» **WHAT THIS TASK INVOLVES**: Render the data lines between the lines holding "Open the プログラミング学習の始め方 article title" and "click(x=280, y=303)", inclusive, as a Markdown table with columns n and Line, numbering each row and omitting blank lines.

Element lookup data
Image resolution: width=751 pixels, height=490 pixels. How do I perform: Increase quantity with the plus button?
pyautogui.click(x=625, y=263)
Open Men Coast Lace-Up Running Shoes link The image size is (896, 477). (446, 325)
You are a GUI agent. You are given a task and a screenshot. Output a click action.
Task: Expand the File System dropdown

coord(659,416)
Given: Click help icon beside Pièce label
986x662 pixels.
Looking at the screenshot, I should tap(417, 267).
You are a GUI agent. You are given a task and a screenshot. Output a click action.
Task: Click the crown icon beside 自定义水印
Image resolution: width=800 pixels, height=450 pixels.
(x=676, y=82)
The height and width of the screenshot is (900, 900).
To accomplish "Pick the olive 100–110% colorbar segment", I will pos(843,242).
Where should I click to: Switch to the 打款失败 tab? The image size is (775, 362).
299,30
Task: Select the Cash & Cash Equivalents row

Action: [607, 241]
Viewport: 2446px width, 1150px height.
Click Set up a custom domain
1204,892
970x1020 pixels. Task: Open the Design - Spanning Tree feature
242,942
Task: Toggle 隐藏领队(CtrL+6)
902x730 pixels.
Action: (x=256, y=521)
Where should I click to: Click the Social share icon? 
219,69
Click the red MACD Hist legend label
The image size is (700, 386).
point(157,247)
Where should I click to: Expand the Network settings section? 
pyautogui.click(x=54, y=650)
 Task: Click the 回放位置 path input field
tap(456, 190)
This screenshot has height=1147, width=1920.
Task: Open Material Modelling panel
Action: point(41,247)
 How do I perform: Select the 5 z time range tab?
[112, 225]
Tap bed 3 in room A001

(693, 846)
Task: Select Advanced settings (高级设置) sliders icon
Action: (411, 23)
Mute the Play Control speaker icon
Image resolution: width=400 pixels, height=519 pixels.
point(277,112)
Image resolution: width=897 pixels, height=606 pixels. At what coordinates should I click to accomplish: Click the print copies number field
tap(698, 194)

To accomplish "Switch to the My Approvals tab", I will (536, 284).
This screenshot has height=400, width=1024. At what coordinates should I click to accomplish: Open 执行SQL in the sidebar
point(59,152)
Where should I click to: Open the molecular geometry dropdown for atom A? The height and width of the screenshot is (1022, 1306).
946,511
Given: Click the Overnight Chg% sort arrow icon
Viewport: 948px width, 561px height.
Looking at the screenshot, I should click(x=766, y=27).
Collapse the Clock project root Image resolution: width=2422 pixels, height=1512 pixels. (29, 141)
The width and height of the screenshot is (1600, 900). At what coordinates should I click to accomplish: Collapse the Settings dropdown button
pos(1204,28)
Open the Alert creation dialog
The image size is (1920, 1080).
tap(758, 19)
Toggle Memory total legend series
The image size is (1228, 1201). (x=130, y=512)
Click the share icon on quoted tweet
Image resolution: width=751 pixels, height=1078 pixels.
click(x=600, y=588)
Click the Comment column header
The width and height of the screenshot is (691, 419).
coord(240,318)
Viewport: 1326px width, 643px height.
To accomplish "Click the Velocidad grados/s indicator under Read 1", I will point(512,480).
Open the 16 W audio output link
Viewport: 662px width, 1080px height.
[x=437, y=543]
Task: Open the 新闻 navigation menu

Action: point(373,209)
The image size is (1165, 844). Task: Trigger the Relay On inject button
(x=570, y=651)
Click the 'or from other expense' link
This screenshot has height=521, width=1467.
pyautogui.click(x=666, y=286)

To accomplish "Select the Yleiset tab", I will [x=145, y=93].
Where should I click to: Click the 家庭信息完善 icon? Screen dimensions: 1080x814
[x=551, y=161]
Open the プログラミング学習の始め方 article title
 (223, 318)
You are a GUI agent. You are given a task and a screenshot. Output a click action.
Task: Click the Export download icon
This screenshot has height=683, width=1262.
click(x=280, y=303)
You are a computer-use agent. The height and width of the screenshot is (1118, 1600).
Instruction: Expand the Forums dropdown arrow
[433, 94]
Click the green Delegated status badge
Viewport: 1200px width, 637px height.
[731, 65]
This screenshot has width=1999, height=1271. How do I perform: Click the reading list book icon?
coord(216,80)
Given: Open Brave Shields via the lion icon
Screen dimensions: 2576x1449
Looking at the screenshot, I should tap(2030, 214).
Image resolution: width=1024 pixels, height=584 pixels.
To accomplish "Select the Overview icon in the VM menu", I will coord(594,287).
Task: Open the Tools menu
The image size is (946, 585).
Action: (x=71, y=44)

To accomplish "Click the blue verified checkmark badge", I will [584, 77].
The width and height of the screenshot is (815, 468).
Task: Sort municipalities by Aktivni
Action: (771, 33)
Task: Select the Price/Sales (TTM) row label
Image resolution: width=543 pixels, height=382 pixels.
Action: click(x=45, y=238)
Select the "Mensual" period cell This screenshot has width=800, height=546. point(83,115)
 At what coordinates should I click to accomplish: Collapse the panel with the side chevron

» **FULL SOLUTION**:
| n | Line |
|---|---|
| 1 | Open the プログラミング学習の始め方 article title |
| 2 |  (223, 318) |
| 3 | You are a GUI agent. You are given a task and a screenshot. Output a click action. |
| 4 | Task: Click the Export download icon |
| 5 | This screenshot has height=683, width=1262. |
| 6 | click(x=280, y=303) |